31 July 2011

Good Deed Gone Bad

Today is Sunday. I generally go to church on Sunday. I'm lucky enough to live close enough to my meeting house that when the weather is good, and services start after 9am, I walk. Oh, and if I don't wear big heels. Big heels=driving.

Anyway, this morning I got up, got dressed and walked toward the meeting house at my usual time. We haven't had much of the crazy bad heat that we can get here in Utah (no week or more in a row with the highs over 100 degrees Fahrenheit and air so dry that your skin withers up and cracks if you even think about going outside) but it was still pretty hot out there. When the time is before noon, and I can already feel the heat pulsing up off of the asphalt, I know that I am going to be grateful for central air. It's Sunday, one should be grateful . . . right?

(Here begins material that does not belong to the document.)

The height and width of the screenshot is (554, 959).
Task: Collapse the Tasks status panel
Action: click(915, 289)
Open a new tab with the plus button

Between my apartment and the church building lies a retirement center. So I'm walking toward my church, and there are two older ladies walking back to the retirement center, headed straight for me.

First off, there are two of them and one of me. Second, one of them not only has a walker, but also an eye patch of some sort on under her sunglasses. Now my mother is legally blind in her left eye and I can't tell you the number of times I had to endure the speech about how I had to help her because she didn't have any depth perception. So that comes to my mind, as the ladies come toward me and I notice that the spot we meet will be at a fence.

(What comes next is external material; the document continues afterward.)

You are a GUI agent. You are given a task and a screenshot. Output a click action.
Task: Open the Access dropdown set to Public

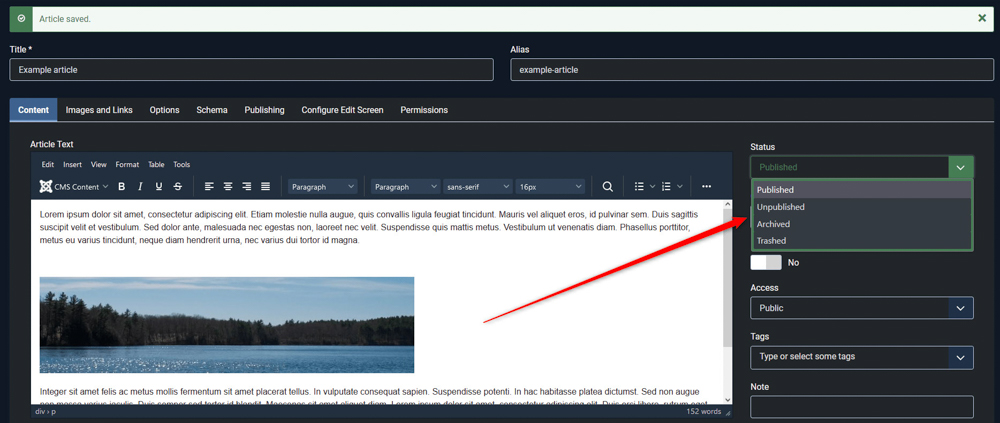(861, 308)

We're too close for me to speed up to miss the fence, so I did a good deed (avoiding any possible issues with the walker, depth perception or being outnumbered) and walked off onto the grass.

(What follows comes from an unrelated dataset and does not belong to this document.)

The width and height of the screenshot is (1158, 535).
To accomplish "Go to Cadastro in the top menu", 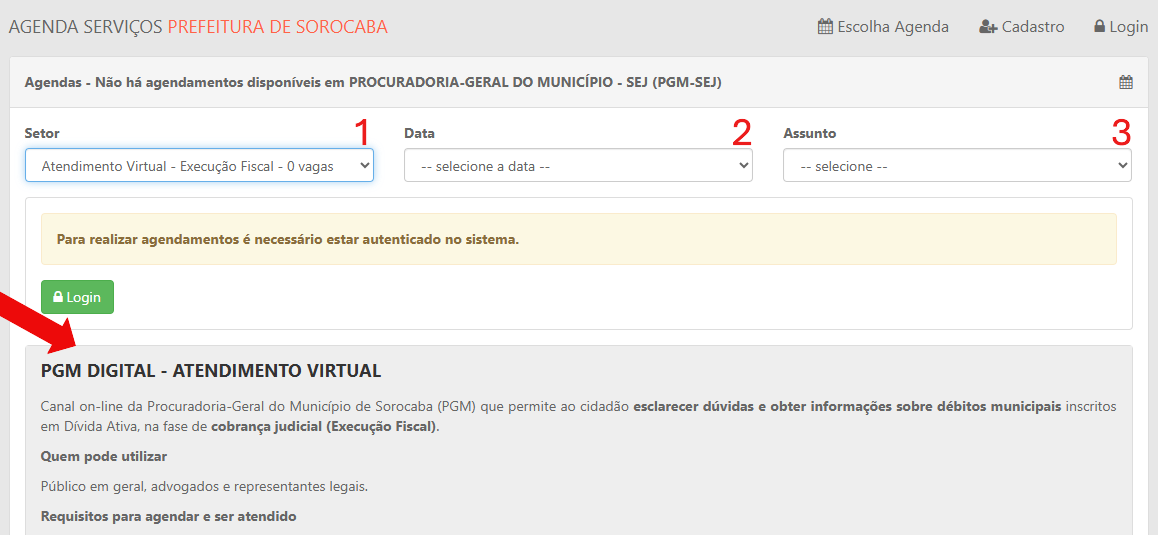I will [1033, 27].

Did I mention that I put on some strapy sandals this morning?

First step and I felt the squish of newly watered grass. Ugh. Soggy sandals. Wonderful. So I went back toward the sidewalk. Not onto the sidewalk, because the ladies were still passing me, but close. I stepped right next to the fence. Right at the corner of the grass. Right near a sprinkler head. Right into a squishy, patch of water and mud.

The splash, followed by the sucking sound as I withdrew my foot, told me everything I needed to know. Yuck! Mud, water . . . twenty feet from the church. Good thing there was grass right there and the bathroom is close to the door.

Figures. I try to be nice and what do I get? Mud for my efforts.

On a brighter note, I had to laugh out loud when after church I saw five or six kids running, screaming from one little boy. A little boy who had his pants down and was relieving himself onto the steps outside. I felt like I was back in Europe. Funny. Glad I'm not his mom.

3 comments:

Stacey said...

I could totally see that being one of my kids. Glad to be able to say that it wasn't.

Lace and Books said...

you will get great blessings for your actions. I know, when you get rich off your novel you'll be able to by a pair of Jimmy Chew shoes and wear them to the primer of your novel as a film *nods* yep, that's it.

AVDutson said...

Ahh... I'm so glad my kids are past that age. And that I hate walking to church.